┏━━

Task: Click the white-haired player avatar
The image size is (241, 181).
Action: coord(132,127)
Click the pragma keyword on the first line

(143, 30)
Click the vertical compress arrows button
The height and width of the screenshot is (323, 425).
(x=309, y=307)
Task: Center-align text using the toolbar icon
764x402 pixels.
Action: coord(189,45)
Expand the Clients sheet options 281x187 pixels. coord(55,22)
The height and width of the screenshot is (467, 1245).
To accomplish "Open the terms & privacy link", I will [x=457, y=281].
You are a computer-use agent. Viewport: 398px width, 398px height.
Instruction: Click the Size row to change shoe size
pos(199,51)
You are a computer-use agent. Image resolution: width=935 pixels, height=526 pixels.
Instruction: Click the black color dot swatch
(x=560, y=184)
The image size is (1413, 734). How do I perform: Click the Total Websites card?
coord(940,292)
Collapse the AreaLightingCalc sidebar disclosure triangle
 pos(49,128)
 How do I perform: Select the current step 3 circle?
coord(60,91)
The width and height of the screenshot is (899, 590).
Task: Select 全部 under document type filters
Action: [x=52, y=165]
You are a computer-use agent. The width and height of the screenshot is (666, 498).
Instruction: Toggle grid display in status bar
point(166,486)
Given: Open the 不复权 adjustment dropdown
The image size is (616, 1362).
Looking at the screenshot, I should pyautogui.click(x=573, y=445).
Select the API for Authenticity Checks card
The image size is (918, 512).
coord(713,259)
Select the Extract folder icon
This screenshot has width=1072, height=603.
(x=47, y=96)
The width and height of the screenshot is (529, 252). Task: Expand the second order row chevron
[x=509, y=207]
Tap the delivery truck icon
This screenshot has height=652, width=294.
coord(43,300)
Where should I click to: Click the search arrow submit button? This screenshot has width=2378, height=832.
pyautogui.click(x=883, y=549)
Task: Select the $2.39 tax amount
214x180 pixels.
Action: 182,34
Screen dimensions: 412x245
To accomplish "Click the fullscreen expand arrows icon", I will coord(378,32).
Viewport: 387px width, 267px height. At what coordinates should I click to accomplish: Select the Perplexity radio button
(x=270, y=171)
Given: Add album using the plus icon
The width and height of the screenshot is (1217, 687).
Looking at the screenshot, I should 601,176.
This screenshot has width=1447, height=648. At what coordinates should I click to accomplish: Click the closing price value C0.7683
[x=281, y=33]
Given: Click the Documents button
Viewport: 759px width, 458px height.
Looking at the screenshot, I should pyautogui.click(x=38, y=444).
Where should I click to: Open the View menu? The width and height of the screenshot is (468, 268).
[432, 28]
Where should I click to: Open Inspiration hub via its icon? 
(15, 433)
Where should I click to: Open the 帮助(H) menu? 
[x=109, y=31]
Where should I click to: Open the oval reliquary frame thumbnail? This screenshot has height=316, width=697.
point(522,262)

┗━━

> _EXERCISE INSTRUCTIONS_
Go through the listing above and repeat all of it exactly.

> _ANSWER_
Task: Click the white-haired player avatar
The image size is (241, 181).
Action: coord(132,127)
Click the pragma keyword on the first line

(143, 30)
Click the vertical compress arrows button
The height and width of the screenshot is (323, 425).
(x=309, y=307)
Task: Center-align text using the toolbar icon
764x402 pixels.
Action: coord(189,45)
Expand the Clients sheet options 281x187 pixels. coord(55,22)
The height and width of the screenshot is (467, 1245).
To accomplish "Open the terms & privacy link", I will [x=457, y=281].
You are a computer-use agent. Viewport: 398px width, 398px height.
Instruction: Click the Size row to change shoe size
pos(199,51)
You are a computer-use agent. Image resolution: width=935 pixels, height=526 pixels.
Instruction: Click the black color dot swatch
(x=560, y=184)
The image size is (1413, 734). How do I perform: Click the Total Websites card?
coord(940,292)
Collapse the AreaLightingCalc sidebar disclosure triangle
 pos(49,128)
 How do I perform: Select the current step 3 circle?
coord(60,91)
The width and height of the screenshot is (899, 590).
Task: Select 全部 under document type filters
Action: [x=52, y=165]
You are a computer-use agent. The width and height of the screenshot is (666, 498).
Instruction: Toggle grid display in status bar
point(166,486)
Given: Open the 不复权 adjustment dropdown
The image size is (616, 1362).
Looking at the screenshot, I should pyautogui.click(x=573, y=445).
Select the API for Authenticity Checks card
The image size is (918, 512).
coord(713,259)
Select the Extract folder icon
This screenshot has width=1072, height=603.
(x=47, y=96)
The width and height of the screenshot is (529, 252). Task: Expand the second order row chevron
[x=509, y=207]
Tap the delivery truck icon
This screenshot has height=652, width=294.
coord(43,300)
Where should I click to: Click the search arrow submit button? This screenshot has width=2378, height=832.
pyautogui.click(x=883, y=549)
Task: Select the $2.39 tax amount
214x180 pixels.
Action: 182,34
Screen dimensions: 412x245
To accomplish "Click the fullscreen expand arrows icon", I will coord(378,32).
Viewport: 387px width, 267px height. At what coordinates should I click to accomplish: Select the Perplexity radio button
(x=270, y=171)
Given: Add album using the plus icon
The width and height of the screenshot is (1217, 687).
Looking at the screenshot, I should 601,176.
This screenshot has width=1447, height=648. At what coordinates should I click to accomplish: Click the closing price value C0.7683
[x=281, y=33]
Given: Click the Documents button
Viewport: 759px width, 458px height.
Looking at the screenshot, I should pyautogui.click(x=38, y=444).
Where should I click to: Open the View menu? The width and height of the screenshot is (468, 268).
[432, 28]
Where should I click to: Open Inspiration hub via its icon? 
(15, 433)
Where should I click to: Open the 帮助(H) menu? 
[x=109, y=31]
Where should I click to: Open the oval reliquary frame thumbnail? This screenshot has height=316, width=697.
point(522,262)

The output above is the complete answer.